To do =>
Without any omission, reproduce the records that follow.
-- Record set follows --
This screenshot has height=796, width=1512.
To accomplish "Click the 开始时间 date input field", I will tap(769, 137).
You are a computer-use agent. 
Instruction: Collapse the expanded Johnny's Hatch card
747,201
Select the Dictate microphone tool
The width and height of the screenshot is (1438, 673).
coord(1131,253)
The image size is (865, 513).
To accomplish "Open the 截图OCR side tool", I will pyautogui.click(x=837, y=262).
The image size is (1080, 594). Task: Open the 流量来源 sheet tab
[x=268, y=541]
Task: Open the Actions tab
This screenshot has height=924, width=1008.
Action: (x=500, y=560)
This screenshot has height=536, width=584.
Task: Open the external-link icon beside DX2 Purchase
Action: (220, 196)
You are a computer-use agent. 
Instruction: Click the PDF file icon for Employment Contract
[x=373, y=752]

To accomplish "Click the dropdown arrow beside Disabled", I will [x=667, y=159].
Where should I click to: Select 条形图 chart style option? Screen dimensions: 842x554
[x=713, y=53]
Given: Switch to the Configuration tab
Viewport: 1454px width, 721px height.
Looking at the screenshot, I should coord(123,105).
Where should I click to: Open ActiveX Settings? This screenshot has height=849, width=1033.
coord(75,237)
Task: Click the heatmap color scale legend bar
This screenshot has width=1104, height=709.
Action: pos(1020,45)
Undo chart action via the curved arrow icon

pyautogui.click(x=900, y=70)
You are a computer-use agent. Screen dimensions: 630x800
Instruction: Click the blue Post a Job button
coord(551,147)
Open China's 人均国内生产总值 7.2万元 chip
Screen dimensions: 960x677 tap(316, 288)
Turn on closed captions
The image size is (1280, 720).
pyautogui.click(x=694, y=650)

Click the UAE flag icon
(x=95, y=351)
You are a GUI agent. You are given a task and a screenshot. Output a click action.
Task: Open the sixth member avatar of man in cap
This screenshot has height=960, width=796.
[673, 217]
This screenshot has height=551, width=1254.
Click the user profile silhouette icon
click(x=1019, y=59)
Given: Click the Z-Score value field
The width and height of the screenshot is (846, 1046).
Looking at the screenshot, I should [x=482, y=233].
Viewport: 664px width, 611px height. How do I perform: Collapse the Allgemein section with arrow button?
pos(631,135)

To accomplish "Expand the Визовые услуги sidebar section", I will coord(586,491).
-- Record set concluded --
Response area =>
This screenshot has height=796, width=1512.
To accomplish "Click the 开始时间 date input field", I will tap(769, 137).
You are a computer-use agent. 
Instruction: Collapse the expanded Johnny's Hatch card
747,201
Select the Dictate microphone tool
The width and height of the screenshot is (1438, 673).
coord(1131,253)
The image size is (865, 513).
To accomplish "Open the 截图OCR side tool", I will pyautogui.click(x=837, y=262).
The image size is (1080, 594). Task: Open the 流量来源 sheet tab
[x=268, y=541]
Task: Open the Actions tab
This screenshot has height=924, width=1008.
Action: (x=500, y=560)
This screenshot has height=536, width=584.
Task: Open the external-link icon beside DX2 Purchase
Action: (220, 196)
You are a computer-use agent. 
Instruction: Click the PDF file icon for Employment Contract
[x=373, y=752]

To accomplish "Click the dropdown arrow beside Disabled", I will [x=667, y=159].
Where should I click to: Select 条形图 chart style option? Screen dimensions: 842x554
[x=713, y=53]
Given: Switch to the Configuration tab
Viewport: 1454px width, 721px height.
Looking at the screenshot, I should coord(123,105).
Where should I click to: Open ActiveX Settings? This screenshot has height=849, width=1033.
coord(75,237)
Task: Click the heatmap color scale legend bar
This screenshot has width=1104, height=709.
Action: pos(1020,45)
Undo chart action via the curved arrow icon

pyautogui.click(x=900, y=70)
You are a computer-use agent. Screen dimensions: 630x800
Instruction: Click the blue Post a Job button
coord(551,147)
Open China's 人均国内生产总值 7.2万元 chip
Screen dimensions: 960x677 tap(316, 288)
Turn on closed captions
The image size is (1280, 720).
pyautogui.click(x=694, y=650)

Click the UAE flag icon
(x=95, y=351)
You are a GUI agent. You are given a task and a screenshot. Output a click action.
Task: Open the sixth member avatar of man in cap
This screenshot has height=960, width=796.
[673, 217]
This screenshot has height=551, width=1254.
Click the user profile silhouette icon
click(x=1019, y=59)
Given: Click the Z-Score value field
The width and height of the screenshot is (846, 1046).
Looking at the screenshot, I should [x=482, y=233].
Viewport: 664px width, 611px height. How do I perform: Collapse the Allgemein section with arrow button?
pos(631,135)

To accomplish "Expand the Визовые услуги sidebar section", I will coord(586,491).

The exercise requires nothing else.